** Opening Excerpted data block **

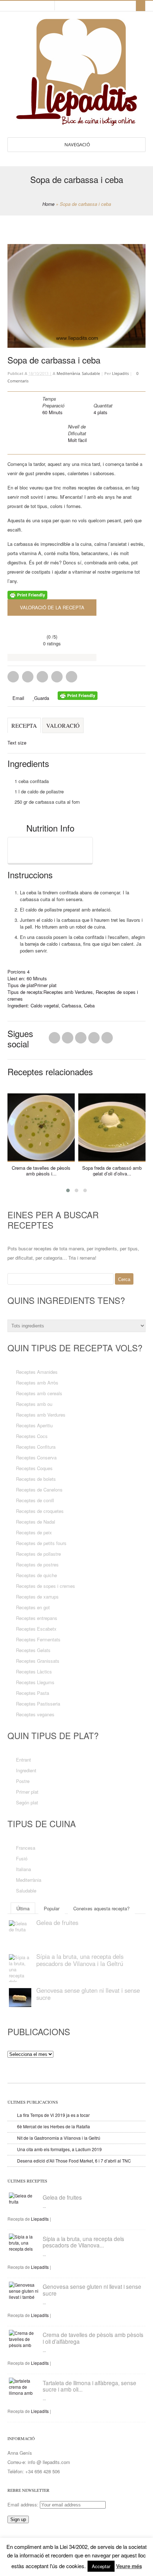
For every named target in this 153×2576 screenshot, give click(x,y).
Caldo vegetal (45, 1005)
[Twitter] (54, 1039)
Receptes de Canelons (39, 1489)
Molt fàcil (77, 440)
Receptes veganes (35, 1714)
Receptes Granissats (37, 1660)
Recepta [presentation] (24, 725)
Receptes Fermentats (38, 1639)
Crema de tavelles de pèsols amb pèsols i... (41, 1170)
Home (48, 203)
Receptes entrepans (36, 1618)
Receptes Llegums (35, 1682)
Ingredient (26, 1770)
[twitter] (28, 6)
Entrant (23, 1759)
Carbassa (71, 1005)
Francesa (25, 1847)
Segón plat (27, 1802)
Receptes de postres (37, 1564)
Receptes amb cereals (39, 1393)
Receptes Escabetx (36, 1628)
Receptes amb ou (34, 1404)
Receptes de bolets (36, 1478)
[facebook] (35, 6)
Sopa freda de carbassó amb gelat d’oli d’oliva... (112, 1170)
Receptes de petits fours (41, 1543)
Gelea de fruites (57, 1922)
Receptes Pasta (32, 1693)
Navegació (77, 144)
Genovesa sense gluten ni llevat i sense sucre (88, 1994)
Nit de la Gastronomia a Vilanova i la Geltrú (58, 2138)
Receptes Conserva (36, 1457)
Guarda (41, 698)
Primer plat (45, 985)
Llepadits (120, 373)
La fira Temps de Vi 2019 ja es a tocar (53, 2115)
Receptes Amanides (37, 1371)
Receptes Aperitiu (34, 1425)
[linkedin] (15, 6)
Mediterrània (68, 373)
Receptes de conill (35, 1500)
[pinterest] (22, 6)
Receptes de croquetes (40, 1511)
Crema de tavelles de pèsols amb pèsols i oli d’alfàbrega (93, 2338)
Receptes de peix (34, 1532)
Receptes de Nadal (35, 1521)
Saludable (91, 373)
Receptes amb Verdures (68, 992)
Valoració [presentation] (63, 725)
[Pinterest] (80, 1039)
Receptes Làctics (34, 1671)
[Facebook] (67, 1039)
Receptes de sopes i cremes (45, 1585)
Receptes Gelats (33, 1650)
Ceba (89, 1005)
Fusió (21, 1858)
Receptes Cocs (32, 1436)
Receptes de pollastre (38, 1553)
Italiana (23, 1869)
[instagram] (47, 6)
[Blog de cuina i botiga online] (76, 122)
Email (17, 698)
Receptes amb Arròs (37, 1382)
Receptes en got (33, 1607)
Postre (23, 1781)
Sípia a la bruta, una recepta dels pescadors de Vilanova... (83, 2242)
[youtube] (41, 6)
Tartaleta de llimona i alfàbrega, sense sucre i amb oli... (89, 2386)
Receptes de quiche (36, 1575)
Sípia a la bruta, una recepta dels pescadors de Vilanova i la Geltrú (79, 1960)
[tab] (24, 728)
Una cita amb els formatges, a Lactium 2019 (59, 2149)
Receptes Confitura (36, 1446)
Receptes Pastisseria (38, 1703)
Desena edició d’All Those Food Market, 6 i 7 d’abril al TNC (74, 2161)
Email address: (23, 2504)
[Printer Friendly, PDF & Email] (27, 595)
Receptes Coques (34, 1468)
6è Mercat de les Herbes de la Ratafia (53, 2126)
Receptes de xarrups (37, 1596)
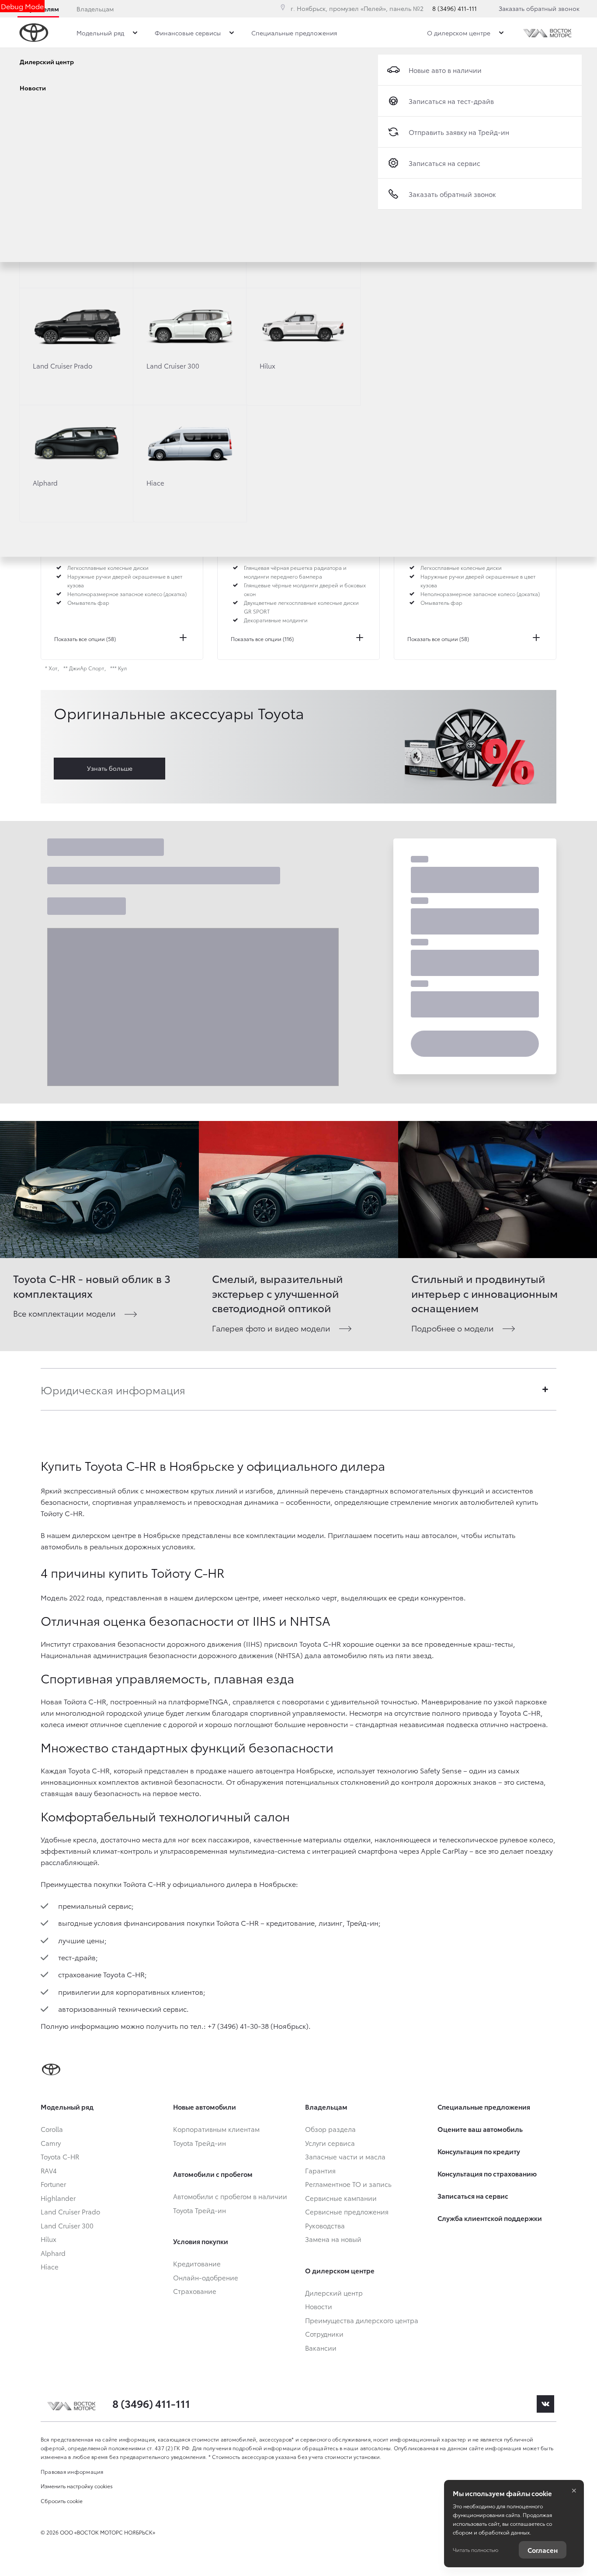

** Closing Excerpted data block **

* [What the task asks]
Your answer must be the records above, word for word, with no pictures.

* [Output of the exercise]
For every named target in this 153×2576 screenshot, give click(x,y).
Caldo vegetal (45, 1005)
[Twitter] (54, 1039)
Receptes de Canelons (39, 1489)
Molt fàcil (77, 440)
Receptes veganes (35, 1714)
Receptes Granissats (37, 1660)
Recepta [presentation] (24, 725)
Receptes Fermentats (38, 1639)
Crema de tavelles de pèsols amb pèsols i... (41, 1170)
Home (48, 203)
Receptes entrepans (36, 1618)
Receptes Llegums (35, 1682)
Ingredient (26, 1770)
[twitter] (28, 6)
Entrant (23, 1759)
Carbassa (71, 1005)
Francesa (25, 1847)
Segón plat (27, 1802)
Receptes de postres (37, 1564)
Receptes amb cereals (39, 1393)
Receptes Escabetx (36, 1628)
Receptes amb ou (34, 1404)
Receptes de bolets (36, 1478)
[facebook] (35, 6)
Sopa freda de carbassó amb gelat d’oli d’oliva... (112, 1170)
Receptes de petits fours (41, 1543)
Gelea de fruites (57, 1922)
Receptes Pasta (32, 1693)
Navegació (77, 144)
Genovesa sense gluten ni llevat i sense sucre (88, 1994)
Nit de la Gastronomia a Vilanova i la Geltrú (58, 2138)
Receptes Conserva (36, 1457)
Guarda (41, 698)
Primer plat (45, 985)
Llepadits (120, 373)
La fira Temps de Vi 2019 ja es a tocar (53, 2115)
Receptes Amanides (37, 1371)
Receptes Aperitiu (34, 1425)
[linkedin] (15, 6)
Mediterrània (68, 373)
Receptes de conill (35, 1500)
[pinterest] (22, 6)
Receptes de croquetes (40, 1511)
Crema de tavelles de pèsols amb pèsols i oli d’alfàbrega (93, 2338)
Receptes de peix (34, 1532)
Receptes de Nadal (35, 1521)
Saludable (91, 373)
Receptes amb Verdures (68, 992)
Valoració [presentation] (63, 725)
[Pinterest] (80, 1039)
Receptes Làctics (34, 1671)
[Facebook] (67, 1039)
Receptes de sopes i cremes (45, 1585)
Receptes Gelats (33, 1650)
Ceba (89, 1005)
Fusió (21, 1858)
Receptes Cocs (32, 1436)
Receptes de pollastre (38, 1553)
Italiana (23, 1869)
[instagram] (47, 6)
[Blog de cuina i botiga online] (76, 122)
Email (17, 698)
Receptes amb Arròs (37, 1382)
Receptes en got (33, 1607)
Postre (23, 1781)
Sípia a la bruta, una recepta dels pescadors de Vilanova... (83, 2242)
[youtube] (41, 6)
Tartaleta de llimona i alfàbrega, sense sucre i amb oli... (89, 2386)
Receptes de quiche (36, 1575)
Sípia a la bruta, una recepta dels pescadors de Vilanova i la Geltrú (79, 1960)
[tab] (24, 728)
Una cita amb els formatges, a Lactium 2019 (59, 2149)
Receptes Confitura (36, 1446)
Receptes Pastisseria (38, 1703)
Desena edició d’All Those Food Market, 6 i 7 d’abril al TNC (74, 2161)
Email address: (23, 2504)
[Printer Friendly, PDF & Email] (27, 595)
Receptes Coques (34, 1468)
6è Mercat de les Herbes de la Ratafia (53, 2126)
Receptes de xarrups (37, 1596)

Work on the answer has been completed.